[HN Gopher] The No-Order File System (2012)
___________________________________________________________________
The No-Order File System (2012)
Author : harporoeder
Score : 96 points
Date : 2021-01-25 07:42 UTC (1 days ago)
(HTM) web link (pages.cs.wisc.edu)
(TXT) w3m dump (pages.cs.wisc.edu)
| jzer0cool wrote:
| > Modern file systems use ordering points to maintain consistency
| in the face of system crashes.
|
| Could someone shed more light? In modern or older O/S, what
| exactly happens during the crash?
| tyingq wrote:
| I'd put it in 3 buckets of "not journaled", "metadata only
| journaled", and "data and metadata journaled".
|
| In the "not journaled" bucket, you have to hope something like
| fsck can make sense of the state of the filesystem. Often, the
| filesystem could be so "fscked" that you can't mount/boot.
|
| In the "metadata only journaled" bucket, if you use
| order...meaning writing the data before you write the metadata,
| you will have a consistent filesystem that can be mounted,
| albeit possibly missing some data.
|
| In the last bucket, you're also getting a consistent filesystem
| that can be mounted, but with less data loss. At the cost of
| some performance.
|
| I think they are saying both buckets 2 and 3 are "modern". I
| certainly encountered lots of fsck giving up in the 90's on
| "bucket 1" type filesystems.
| jzer0cool wrote:
| Thanks! Is bucket 1 also related to hard drive won't boot.
| Eventually be able to recover mbr and proper boot location on
| and to the OS?
| tyingq wrote:
| Yes, "won't boot" meaning the root filesystem isn't
| recoverable, can't fully boot without that. You could have,
| for example, a working /boot, but a dead /. In that case,
| the kernel will boot up and then panic when it can't mount
| root.
|
| A bad mbr is also possible, for reasons unrelated to any
| filesystem. And a journaling filesystem doesn't always help
| with drive errors, etc. I was trying to scope down to
| filesystem issues due to an unorderly shutdown, where the
| disk drive itself is fine.
| ro_bit wrote:
| Title could use a (2012)
| not2b wrote:
| The publications they point to are from 2012 and 2013. Did this
| work ever go anywhere after that?
| alextheparrot wrote:
| Remzi and Andrea [0] have a pretty well regarded OS book used to
| teach the OS course at Wisconsin [1-2]. Hope they're doing well,
| Andrea's course teaching Scratch to 4th and 5th graders at a
| local elementary school was a highlight of my time there.
|
| [0] I would use honorifics, but they are married which makes it a
| bit confusing. [1] Which I never took but was well regarded when
| I was an undergrad
|
| [2] http://pages.cs.wisc.edu/~remzi/OSTEP/
| pmiller2 wrote:
| If you think that's confusing, I had two professors in grad
| school who were married and shared the same last name. She had
| a PhD when I started there, so I called her "Doctor," but he
| didn't, so I called him "Steve." Well, Steve later got his PhD,
| so I was incredibly confused at that point.
|
| We collectively resolved the dilemma by all agreeing to be on a
| first name basis. Now that I've spent significant time in
| industry and have worked with more people with PhDs than were
| in my department in grad school, I've come to realize I was
| being a little bit silly. In my experience, at least once you
| get to the graduate level, anybody who insists on being called
| "doctor" seems a little full of it to me. That said, I still
| think it's appropriate for undergrads to call their professors
| "doctor," when applicable, and I was always careful to do so
| whenever I was in the presence of any undergrads.
| leetcrew wrote:
| I always just called my professors "professor {lastname}".

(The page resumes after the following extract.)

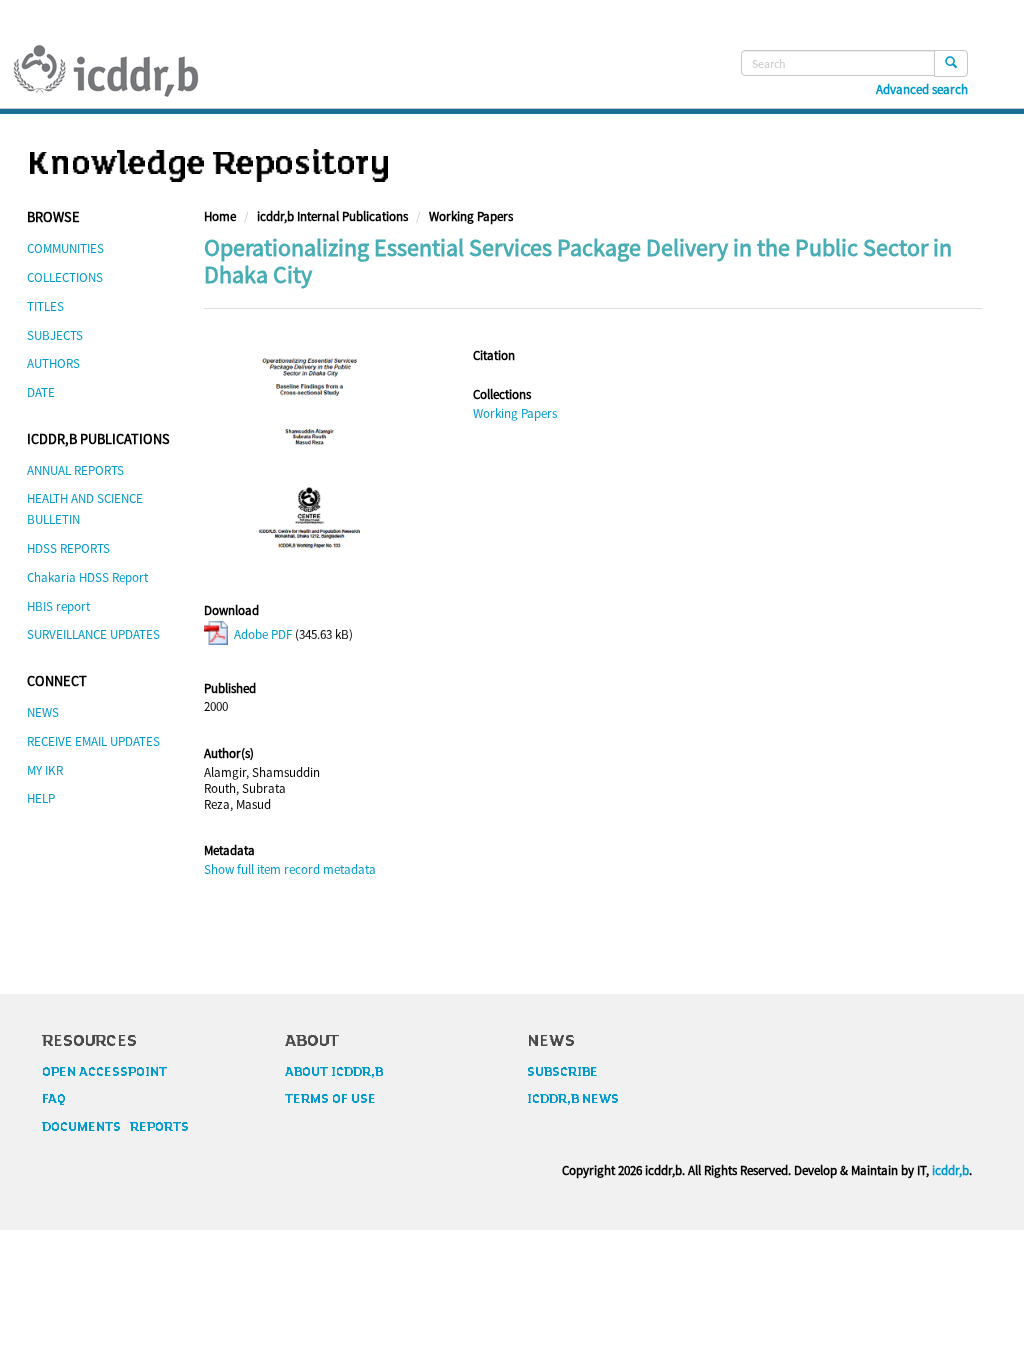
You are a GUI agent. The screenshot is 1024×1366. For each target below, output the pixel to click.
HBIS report (58, 606)
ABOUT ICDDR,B (334, 1072)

| that way I didn't have to keep track of who was a grad
| student or lecturer with a masters and who actually had a
| phd.
| skissane wrote:
| That works in the US, given in the US students call all
| academics "professor".
|
| However, in other countries, you would not call someone
| "professor X" unless they actually had the word "professor"
| in their job title. Here in Australia, a lot of academics
| don't - you start out as a "Lecturer", then get promoted to
| "Senior Lecturer", then "Associate Professor", then finally
| "Professor", and calling a lecturer "professor" is not
| done. And you certainly wouldn't use the word "professor"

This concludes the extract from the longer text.